## Check your understanding
[a] In the rent control article, shorten the paragraph beginning "Despite a broad consensus among economists" while keeping its main facts.
[b] Write out the rent control article word for word from "Despite a broad" to "likely to occur.".

## Page extract
======
Economists agree rent control doesn't work; California passes sweeping rent control ordinance anyways

Despite a broad consensus among economists and overwhelming evidence that rent control actually makes housing more expensive, California state government passed a sweeping new rent control ordinance this month. John Phelan of the Foundation for Economic Education surveys the damage he thinks is likely to occur.

Rent controls propose using government regulation to solve the symptom—high prices—of a problem—a shortage of housing—which government regulation created in the first place. As public policy, it as ineffective as trying to take down a tornado with a Colt Python. …

In 2012, economists were polled with the following question:

Local ordinances that limit rent increases for some rental housing units, such as in New York and San Francisco, have had a positive impact over the past three decades on the amount and quality of broadly affordable rental housing in cities that have used them.
======
## Recorded data
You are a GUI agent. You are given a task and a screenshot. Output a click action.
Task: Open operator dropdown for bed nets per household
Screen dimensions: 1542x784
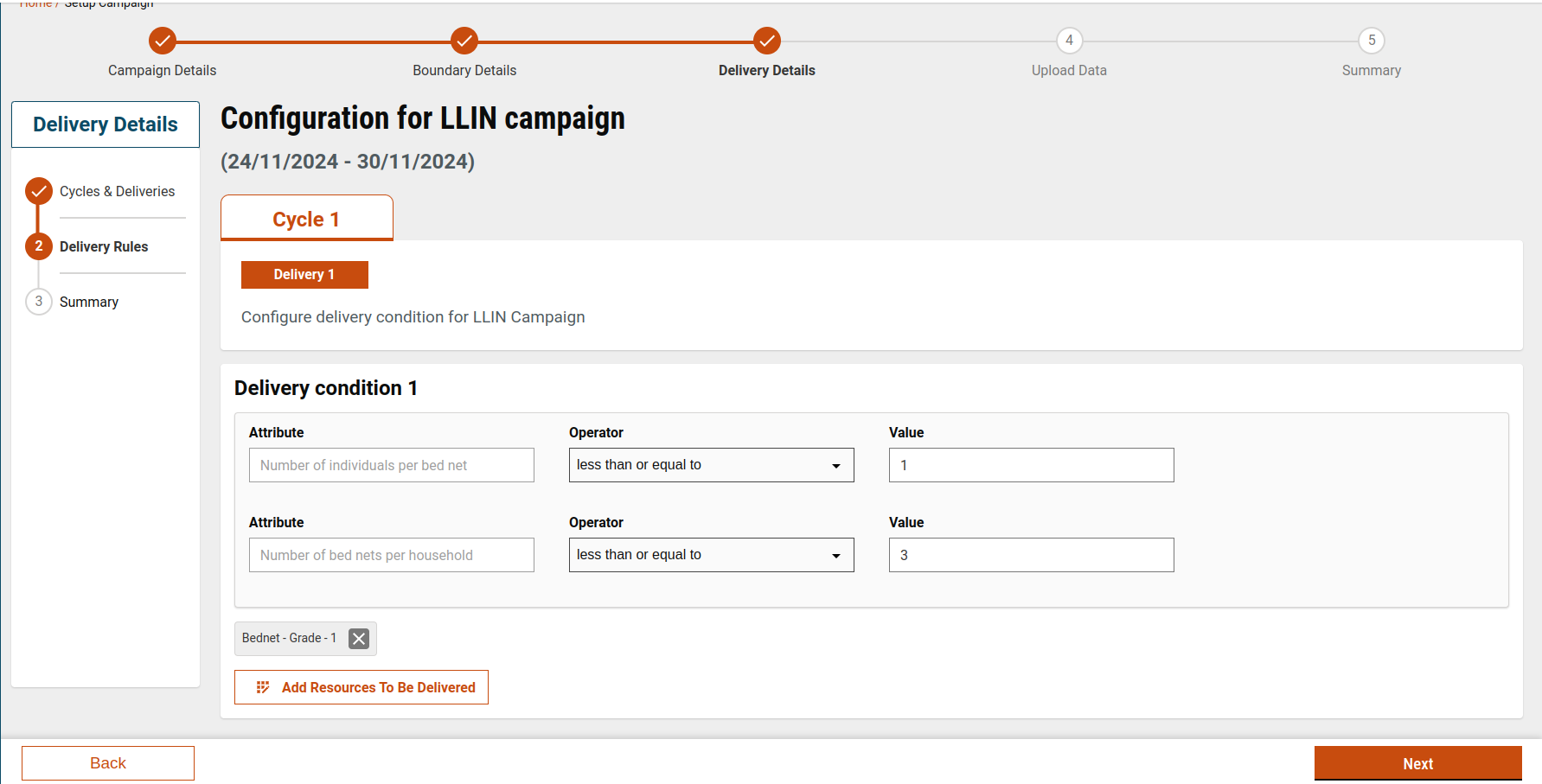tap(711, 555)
======
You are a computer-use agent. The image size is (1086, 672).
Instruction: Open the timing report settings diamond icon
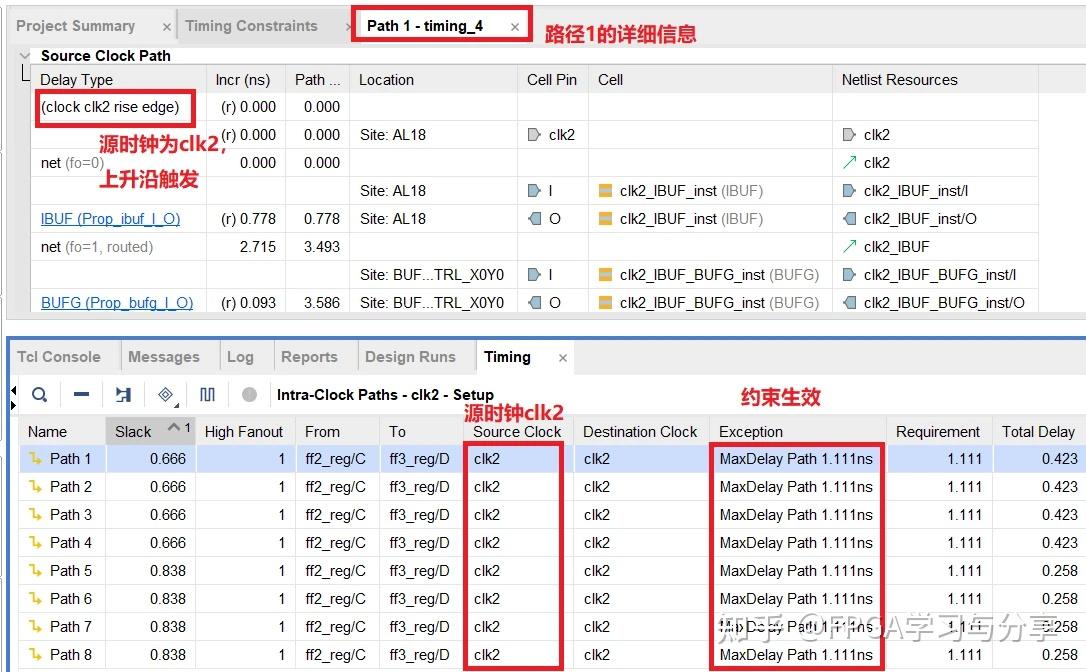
======
## Response list
[a] California's state government passed a sweeping rent control ordinance this month. It did so despite broad agreement among economists and strong evidence that rent control makes housing more expensive. John Phelan of the Foundation for Economic Education surveys the damage he expects.

[b]
Despite a broad consensus among economists and overwhelming evidence that rent control actually makes housing more expensive, California state government passed a sweeping new rent control ordinance this month. John Phelan of the Foundation for Economic Education surveys the damage he thinks is likely to occur.